In [1]:
import pandas as pd

First, let's take a look at the data set we have to work with.

In [2]:
df = pd.read_excel("data.xlsx")

In [3]:
df.head(6)

Unnamed: 0,Name,Address,Type
0,IUPUI,"415 Porto Alegre St, Indianapolis, IN 46202",Housing
1,The Speak Easy,"5255 Winthrop Ave #110, Indianapolis, IN 46220",Coworking
2,zWORKS,"85 E Cedar St #1502, Zionsville, IN 46077",Coworking
3,Launch Fishers,"12175 Visionary Way, Fishers, IN 46038",Coworking
4,Industrious Mass Ave,"350 Massachusetts Ave Suite 300, Indianapolis,...",Coworking
5,Launch Indy,"525 S Meridian St, Indianapolis, IN 46225",Coworking


It looks like we're basically just given the options in this data set, but to start out let's check out the potential commute times for each of these businesses given the housing location. We will use the GoogleMaps API for this.

In [4]:
import geocoder

latlong = []

for row in df['Address']:
    latlong.append((geocoder.google(row, key="AIzaSyCwat20hKRIFms7igGMAFjTuplaRozFoMU")).latlng)
    
housing = geocoder.google(df['Address'][0], key="AIzaSyCwat20hKRIFms7igGMAFjTuplaRozFoMU").latlng


df['Latlng'] = latlong
df_housing = df[df.Type == "Housing"]
df_coworking = df[df.Type == "Coworking"]



NameError: name 'df_housing' is not defined

In [None]:
import googlemaps

gmaps = googlemaps.Client(key='AIzaSyCwat20hKRIFms7igGMAFjTuplaRozFoMU')
from datetime import datetime

time = []
distance = []


for x in df_coworking['Latlng']:
    now = datetime.now()
    directions_result = gmaps.directions(x,housing,
                                     mode="driving",
                                     departure_time=now
                                    )
    distance.append(directions_result[0]['legs'][0]['distance']['text'])
    time.append(directions_result[0]['legs'][0]['duration']['text'])

In [None]:
time

In [None]:
distance

We see that some of these are closer than others to the housing location at IUPUI, but this is not the end-all be-all factor for decision making. Our goal is to minimize the total distance traveled, so let's check out where else these people might be going to. First, we should consider the makeup of a typical week. By the prompt, "A sample 10-week activities plan includes a weekly group dinner at different restaurants around Indianapolis, a biweekly sport, music, gaming, and art event, one big conference or Ted Talk event."

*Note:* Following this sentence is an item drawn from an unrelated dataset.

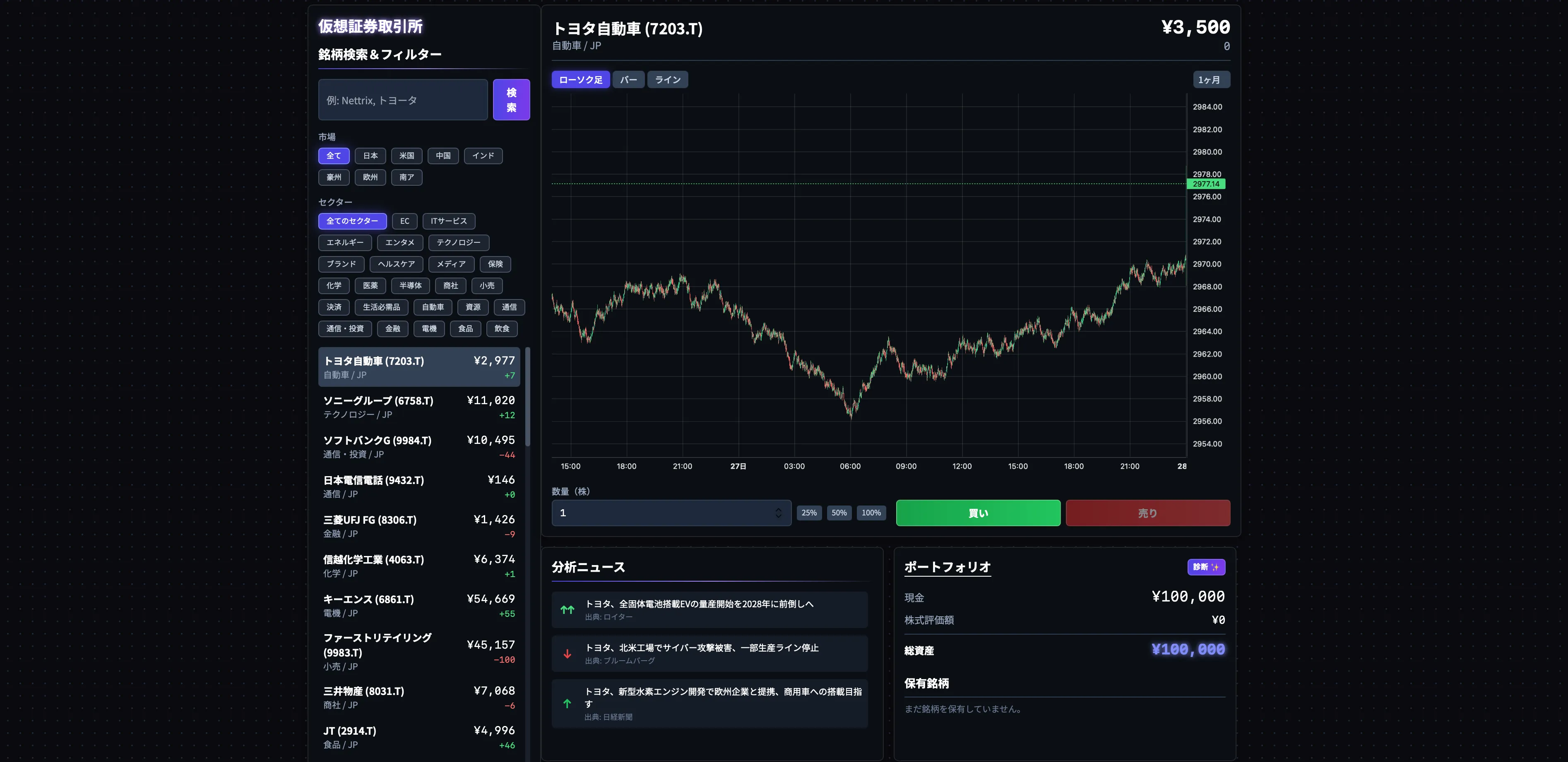The image size is (1568, 762).
Task: Click double up-arrow icon on solid-state battery news
Action: pos(568,609)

The major categories here are:
1. Restaurants
2. Sports
3. Music
4. Gaming
5. Art
6. Conference/Tedtalk

We will manually compile a list of these events from google/EventBrite/DowntownIndy. I looked into API calls to EventBrite to populate this list, but since EventBrite doesn't offer general restaurants we would still have to manually populate that category, and at that point it would introduce bias to the models to have some categories with strictly limited data and some categories with an abundance.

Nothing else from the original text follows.